The Commodores will most likely look better, and may actually be better, but so is the rest of the league around them. Similar to Texas A&M, Vanderbilt just doesn’t have enough to get into the next tier and compete with the large group of teams in the “middle of the pack” in the SEC. I think Stackhouse can work at Vanderbilt, but he’ll need much more patience than Bryce Drew received while he was in Nashville, and the injury bug has to leave the Commodores alone for at least a few years.

Player Stats

Every time I look at the stats that Aaron Nesmith put up in the first half of last season, it is even worse to know we missed out on a potential Player of the Year caliber season for Vanderbilt, and probably a few more wins. Although the injury set Vanderbilt back last season, it did provide more minutes and opportunities for young guys like Scottie Pippen Jr. and Dylan Disu. If those two can provide even more this upcoming season, after having a full year of starts already under their belt, the Commodores just might be able to pull off a few wins in the SEC.

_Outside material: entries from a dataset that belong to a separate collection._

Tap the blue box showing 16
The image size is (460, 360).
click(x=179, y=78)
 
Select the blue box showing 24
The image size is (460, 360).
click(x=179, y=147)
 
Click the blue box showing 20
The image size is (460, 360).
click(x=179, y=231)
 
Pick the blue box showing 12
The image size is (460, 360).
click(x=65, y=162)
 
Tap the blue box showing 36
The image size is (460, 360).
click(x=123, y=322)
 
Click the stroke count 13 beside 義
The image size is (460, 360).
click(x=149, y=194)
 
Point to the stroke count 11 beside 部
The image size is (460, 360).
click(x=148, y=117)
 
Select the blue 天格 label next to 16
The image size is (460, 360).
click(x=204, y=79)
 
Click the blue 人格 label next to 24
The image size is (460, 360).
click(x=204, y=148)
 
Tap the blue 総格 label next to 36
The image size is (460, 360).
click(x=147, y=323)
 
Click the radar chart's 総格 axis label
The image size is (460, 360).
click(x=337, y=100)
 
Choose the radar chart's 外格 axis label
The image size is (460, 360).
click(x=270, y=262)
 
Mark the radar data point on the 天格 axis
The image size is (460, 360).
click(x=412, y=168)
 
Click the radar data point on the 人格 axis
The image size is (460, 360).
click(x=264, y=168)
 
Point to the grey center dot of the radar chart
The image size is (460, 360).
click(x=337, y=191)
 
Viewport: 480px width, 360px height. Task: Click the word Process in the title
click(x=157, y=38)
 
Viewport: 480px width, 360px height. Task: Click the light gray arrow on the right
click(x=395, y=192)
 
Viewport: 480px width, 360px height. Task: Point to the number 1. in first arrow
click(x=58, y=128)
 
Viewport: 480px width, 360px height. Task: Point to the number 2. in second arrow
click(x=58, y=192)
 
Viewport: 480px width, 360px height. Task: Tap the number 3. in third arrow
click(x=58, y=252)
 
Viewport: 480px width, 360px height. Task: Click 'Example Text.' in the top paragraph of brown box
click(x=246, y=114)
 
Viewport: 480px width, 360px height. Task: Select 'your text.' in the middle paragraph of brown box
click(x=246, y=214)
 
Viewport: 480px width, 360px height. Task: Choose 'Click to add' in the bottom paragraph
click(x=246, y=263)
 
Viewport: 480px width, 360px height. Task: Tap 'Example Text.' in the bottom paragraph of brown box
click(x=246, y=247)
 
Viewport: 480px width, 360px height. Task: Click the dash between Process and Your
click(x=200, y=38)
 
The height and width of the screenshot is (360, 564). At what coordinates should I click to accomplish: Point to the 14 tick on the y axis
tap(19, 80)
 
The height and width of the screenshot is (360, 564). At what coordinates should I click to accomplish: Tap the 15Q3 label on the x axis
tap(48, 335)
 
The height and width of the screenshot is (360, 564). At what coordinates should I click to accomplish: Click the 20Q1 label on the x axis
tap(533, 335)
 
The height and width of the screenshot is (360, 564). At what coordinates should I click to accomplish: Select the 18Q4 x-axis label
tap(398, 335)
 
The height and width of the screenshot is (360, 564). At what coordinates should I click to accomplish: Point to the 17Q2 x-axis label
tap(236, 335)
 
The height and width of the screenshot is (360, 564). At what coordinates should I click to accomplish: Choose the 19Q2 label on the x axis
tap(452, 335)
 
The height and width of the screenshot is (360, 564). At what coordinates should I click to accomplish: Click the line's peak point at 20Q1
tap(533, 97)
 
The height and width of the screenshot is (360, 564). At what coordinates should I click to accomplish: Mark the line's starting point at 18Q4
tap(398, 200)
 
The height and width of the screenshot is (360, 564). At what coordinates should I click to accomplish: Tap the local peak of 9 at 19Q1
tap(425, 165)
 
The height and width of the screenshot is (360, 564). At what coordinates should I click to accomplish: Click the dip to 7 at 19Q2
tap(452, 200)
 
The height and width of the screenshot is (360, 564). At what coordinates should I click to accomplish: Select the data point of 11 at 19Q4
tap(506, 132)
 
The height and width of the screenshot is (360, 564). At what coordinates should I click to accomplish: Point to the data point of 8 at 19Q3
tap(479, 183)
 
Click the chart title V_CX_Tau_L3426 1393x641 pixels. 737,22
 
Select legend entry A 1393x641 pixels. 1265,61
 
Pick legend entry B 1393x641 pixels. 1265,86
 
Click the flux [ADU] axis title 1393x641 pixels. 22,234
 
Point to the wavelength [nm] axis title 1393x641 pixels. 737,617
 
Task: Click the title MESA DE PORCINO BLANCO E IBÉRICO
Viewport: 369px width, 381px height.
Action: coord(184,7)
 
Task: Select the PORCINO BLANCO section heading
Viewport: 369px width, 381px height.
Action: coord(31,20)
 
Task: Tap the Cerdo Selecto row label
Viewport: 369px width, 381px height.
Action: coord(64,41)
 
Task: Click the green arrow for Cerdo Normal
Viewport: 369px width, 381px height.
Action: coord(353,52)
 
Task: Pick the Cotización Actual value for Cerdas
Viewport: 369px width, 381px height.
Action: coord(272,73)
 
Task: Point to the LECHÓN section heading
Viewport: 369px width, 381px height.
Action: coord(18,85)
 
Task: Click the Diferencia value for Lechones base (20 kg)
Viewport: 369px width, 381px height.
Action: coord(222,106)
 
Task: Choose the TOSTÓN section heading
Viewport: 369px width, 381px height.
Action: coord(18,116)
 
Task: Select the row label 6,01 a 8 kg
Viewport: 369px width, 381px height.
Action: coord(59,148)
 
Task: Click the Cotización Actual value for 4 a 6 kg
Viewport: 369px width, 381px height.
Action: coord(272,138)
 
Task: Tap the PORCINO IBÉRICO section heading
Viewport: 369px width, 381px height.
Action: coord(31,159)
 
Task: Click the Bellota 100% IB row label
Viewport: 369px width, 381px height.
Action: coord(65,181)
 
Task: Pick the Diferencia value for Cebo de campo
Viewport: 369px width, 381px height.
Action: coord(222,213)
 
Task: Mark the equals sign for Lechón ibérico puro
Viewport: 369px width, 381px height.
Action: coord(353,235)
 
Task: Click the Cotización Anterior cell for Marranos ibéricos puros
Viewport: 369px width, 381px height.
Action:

The Dores will also have plenty of experience with Maxwell Evans and Ejike Obinna back for their senior season and Clevon Brown being granted another season of eligibility after going down with an injury early last season. Brown was on pace to be one of the better players statistically before the injury, so if he can stay healthy and keep up those stats against better competition, it’ll be yet another key for Vanderbilt getting out of the cellar.

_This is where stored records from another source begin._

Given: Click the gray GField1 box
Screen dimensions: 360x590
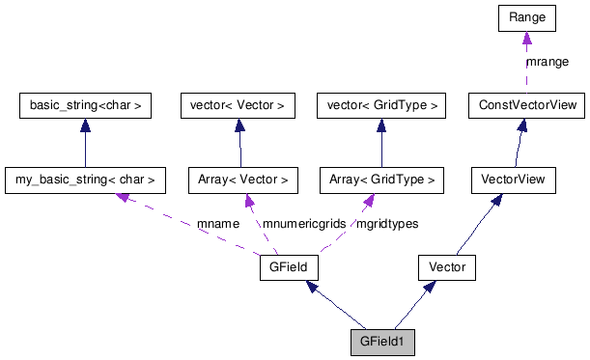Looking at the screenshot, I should click(382, 342).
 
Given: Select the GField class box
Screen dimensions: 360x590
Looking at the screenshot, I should click(289, 267).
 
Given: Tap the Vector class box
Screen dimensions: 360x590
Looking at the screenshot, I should click(446, 267).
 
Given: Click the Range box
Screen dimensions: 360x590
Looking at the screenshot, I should click(526, 16).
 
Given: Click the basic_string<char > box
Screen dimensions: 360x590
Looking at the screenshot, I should click(85, 104).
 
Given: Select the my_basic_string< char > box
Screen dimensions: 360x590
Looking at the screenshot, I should click(85, 180).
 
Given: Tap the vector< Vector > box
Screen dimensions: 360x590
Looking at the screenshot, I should click(239, 104).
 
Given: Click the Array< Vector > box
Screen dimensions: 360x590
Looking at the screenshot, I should click(239, 180).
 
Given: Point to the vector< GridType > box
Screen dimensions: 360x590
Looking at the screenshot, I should click(380, 104).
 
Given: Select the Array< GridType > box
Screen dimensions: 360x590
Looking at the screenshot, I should click(380, 180).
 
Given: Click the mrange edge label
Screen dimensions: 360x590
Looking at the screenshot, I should click(547, 62).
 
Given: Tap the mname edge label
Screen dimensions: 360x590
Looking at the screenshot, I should click(217, 224).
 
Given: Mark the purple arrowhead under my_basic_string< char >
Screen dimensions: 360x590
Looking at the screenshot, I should click(123, 196).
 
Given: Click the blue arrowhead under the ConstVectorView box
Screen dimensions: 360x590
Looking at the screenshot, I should click(521, 125).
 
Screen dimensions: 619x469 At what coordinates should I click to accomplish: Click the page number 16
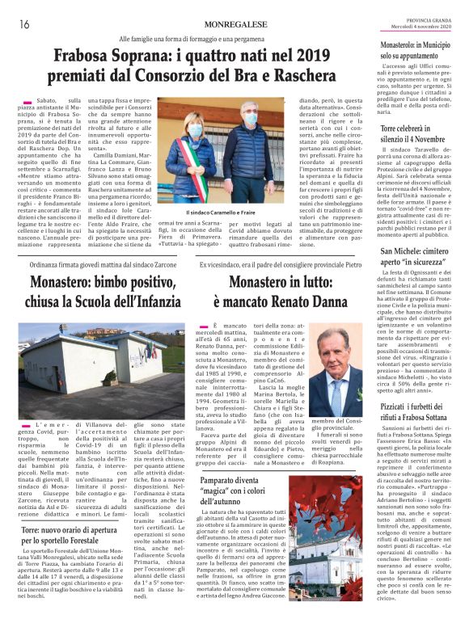23,23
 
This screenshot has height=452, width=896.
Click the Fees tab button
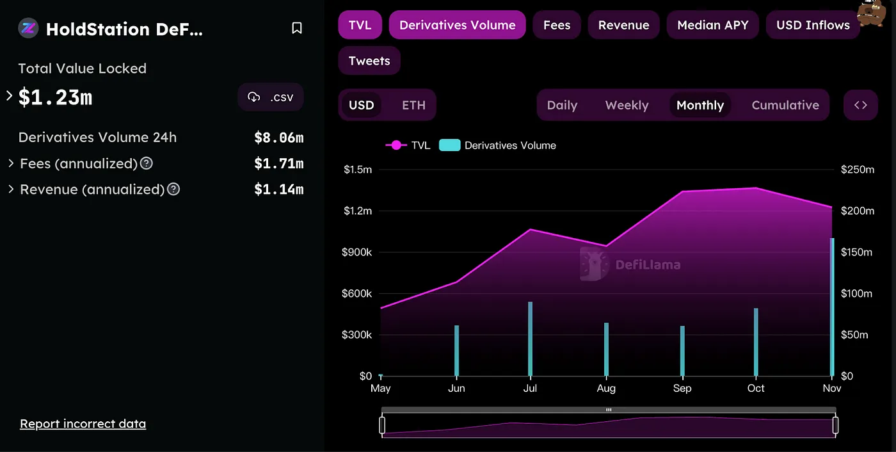556,25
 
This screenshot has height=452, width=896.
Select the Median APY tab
712,25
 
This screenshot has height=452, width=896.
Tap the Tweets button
369,61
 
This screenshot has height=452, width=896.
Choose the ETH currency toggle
413,105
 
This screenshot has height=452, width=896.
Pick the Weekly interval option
627,105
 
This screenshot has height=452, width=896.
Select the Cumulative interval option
785,105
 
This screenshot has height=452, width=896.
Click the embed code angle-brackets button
860,105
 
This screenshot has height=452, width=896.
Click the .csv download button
270,97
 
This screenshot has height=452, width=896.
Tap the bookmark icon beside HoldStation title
297,28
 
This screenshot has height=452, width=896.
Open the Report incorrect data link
83,424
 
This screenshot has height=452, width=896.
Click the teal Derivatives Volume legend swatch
449,145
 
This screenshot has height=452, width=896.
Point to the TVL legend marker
396,145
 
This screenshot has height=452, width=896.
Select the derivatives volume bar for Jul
531,339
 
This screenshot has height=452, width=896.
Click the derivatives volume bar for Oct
756,342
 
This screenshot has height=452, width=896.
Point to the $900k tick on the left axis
357,252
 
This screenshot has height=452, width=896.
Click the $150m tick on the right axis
856,252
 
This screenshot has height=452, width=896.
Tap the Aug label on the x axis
606,388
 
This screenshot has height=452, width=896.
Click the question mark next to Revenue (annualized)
173,190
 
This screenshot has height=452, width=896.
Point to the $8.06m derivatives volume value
279,138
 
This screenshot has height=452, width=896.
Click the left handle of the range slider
382,425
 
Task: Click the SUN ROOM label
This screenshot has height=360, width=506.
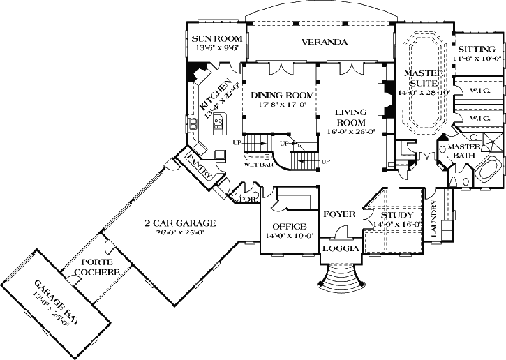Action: pyautogui.click(x=217, y=38)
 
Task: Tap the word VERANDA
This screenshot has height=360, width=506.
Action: pyautogui.click(x=325, y=42)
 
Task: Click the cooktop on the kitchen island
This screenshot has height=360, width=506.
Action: pyautogui.click(x=218, y=124)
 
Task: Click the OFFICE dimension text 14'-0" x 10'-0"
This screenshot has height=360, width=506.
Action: pyautogui.click(x=290, y=236)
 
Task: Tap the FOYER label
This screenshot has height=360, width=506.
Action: pyautogui.click(x=340, y=214)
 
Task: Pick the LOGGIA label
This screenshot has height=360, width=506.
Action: pyautogui.click(x=340, y=248)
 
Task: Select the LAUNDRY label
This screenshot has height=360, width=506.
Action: pyautogui.click(x=434, y=220)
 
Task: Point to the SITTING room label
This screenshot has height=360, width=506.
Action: pyautogui.click(x=477, y=50)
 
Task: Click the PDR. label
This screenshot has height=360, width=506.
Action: pyautogui.click(x=247, y=199)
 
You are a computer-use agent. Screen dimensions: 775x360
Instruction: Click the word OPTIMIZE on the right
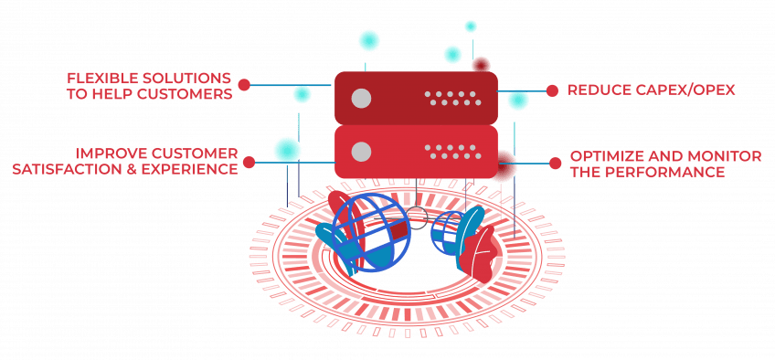coord(608,156)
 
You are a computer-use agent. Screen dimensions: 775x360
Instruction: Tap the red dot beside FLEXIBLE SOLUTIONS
coord(244,85)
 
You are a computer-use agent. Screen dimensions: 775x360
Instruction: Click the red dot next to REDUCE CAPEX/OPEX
coord(553,90)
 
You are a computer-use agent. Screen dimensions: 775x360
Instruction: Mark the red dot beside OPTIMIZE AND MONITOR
coord(556,164)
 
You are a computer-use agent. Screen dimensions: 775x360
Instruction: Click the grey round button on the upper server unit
coord(361,98)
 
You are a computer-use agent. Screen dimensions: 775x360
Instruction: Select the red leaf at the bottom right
coord(477,252)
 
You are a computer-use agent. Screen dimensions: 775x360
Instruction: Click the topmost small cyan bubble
coord(471,26)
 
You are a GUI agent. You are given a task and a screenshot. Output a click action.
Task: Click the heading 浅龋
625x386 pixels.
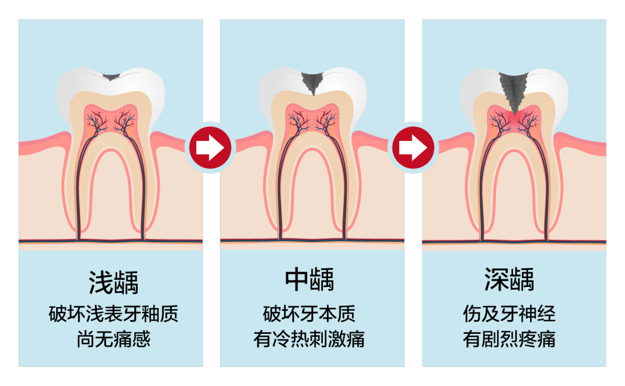(x=113, y=282)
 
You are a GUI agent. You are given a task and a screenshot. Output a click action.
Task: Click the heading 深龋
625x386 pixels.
(x=509, y=280)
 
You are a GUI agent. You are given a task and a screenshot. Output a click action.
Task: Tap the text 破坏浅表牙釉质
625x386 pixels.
(x=113, y=314)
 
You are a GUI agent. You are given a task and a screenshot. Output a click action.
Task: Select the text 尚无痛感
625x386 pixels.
(x=113, y=339)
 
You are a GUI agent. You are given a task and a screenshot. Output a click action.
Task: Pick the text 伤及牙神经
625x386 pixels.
(x=509, y=314)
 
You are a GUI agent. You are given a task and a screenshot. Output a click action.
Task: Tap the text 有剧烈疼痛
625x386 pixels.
(x=509, y=339)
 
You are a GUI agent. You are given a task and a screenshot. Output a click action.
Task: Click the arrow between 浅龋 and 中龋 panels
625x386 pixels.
(x=211, y=148)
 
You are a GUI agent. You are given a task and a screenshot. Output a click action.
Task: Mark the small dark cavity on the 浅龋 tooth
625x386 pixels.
(x=111, y=75)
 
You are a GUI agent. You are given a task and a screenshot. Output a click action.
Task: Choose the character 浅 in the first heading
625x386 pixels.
(x=100, y=282)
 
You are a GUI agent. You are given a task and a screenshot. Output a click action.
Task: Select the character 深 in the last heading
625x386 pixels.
(x=496, y=280)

Vanderbilt Player Stats for Returning and Non-Returning Players


Vanderbilt doesn’t have the most impressive recruiting class, but they make up for that through transfers. DJ Harvey and Quentin Millora-Brown are eligible after sitting out last season due to transfer rules. Isaac McBride will get to start right away after transferring from Kansas before playing a game for the Jayhawks.

High school prospects Tyrin Lawrence, Myles Stute, and Akeem Odusipe will all have time to develop behind the more experienced players and could manage to provide a contribution in ways that wouldn’t be expected based on their ranking alone.

Vanderbilt Newcomers

Depth Chart

There should be no problem scoring and getting production from Vanderbilt’s backcourt this season and the wealth of talent should provide competition within the guards to keep them all playing at their best. I think Quenton Jackson will get the nod to start the year because he had so much starting experience from last season and Jaxson Robinson just has too much talent not to be utilized. Right behind them will be Jay Jay Chandler, Cashius McNeilly, and Andre Gordon all fighting for minutes.

However, the front-court isn’t nearly as deep. After starters Flagg, Miller, and Marfo, there’s just one other scholarship forward listed on the roster and that’s 6’10” sophomore Jonathan Aku. Especially with the added risk of missing guys for COVID-19, the lack of availability of forwards could pose a serious issue down the stretch for the Aggies.

Vanderbilt Projected Depth Chart

Season Predictions

Overall, while there are possibilities for players to break out this season and Vanderbilt to take a step forward, the season will likely be another familiar one with quite a few losses. The Commodores didn’t back away from a challenge and have a pretty tough non-conference schedule including games against UConn, BYU or USC, SMU, and Davidson all away from home. I have each of those and the home game against Richmond all being losses to give Vanderbilt just a 4-5 record heading into SEC play.

The conference schedule isn’t any friendlier to the Dores since they don’t even get to play the other worse team, Georgia, at home. Home games against Mississippi State and Texas A&M might be the best opportunities for a few wins and I could also see Arkansas and Auburn be potential upsets when they have to travel to Memorial Gym.

While I don’t see a lot of wins on Vanderbilt’s schedule this season, the quality of their play will say a lot about this season and what the future looks like for the Commodores. Stackhouse managed to get a few wins last season in year one and if they can continue to look like they’re playing better against tough SEC competition and show the development of the young talent like Pippen Jr. and Evans, there might be a brighter future than the past few seasons.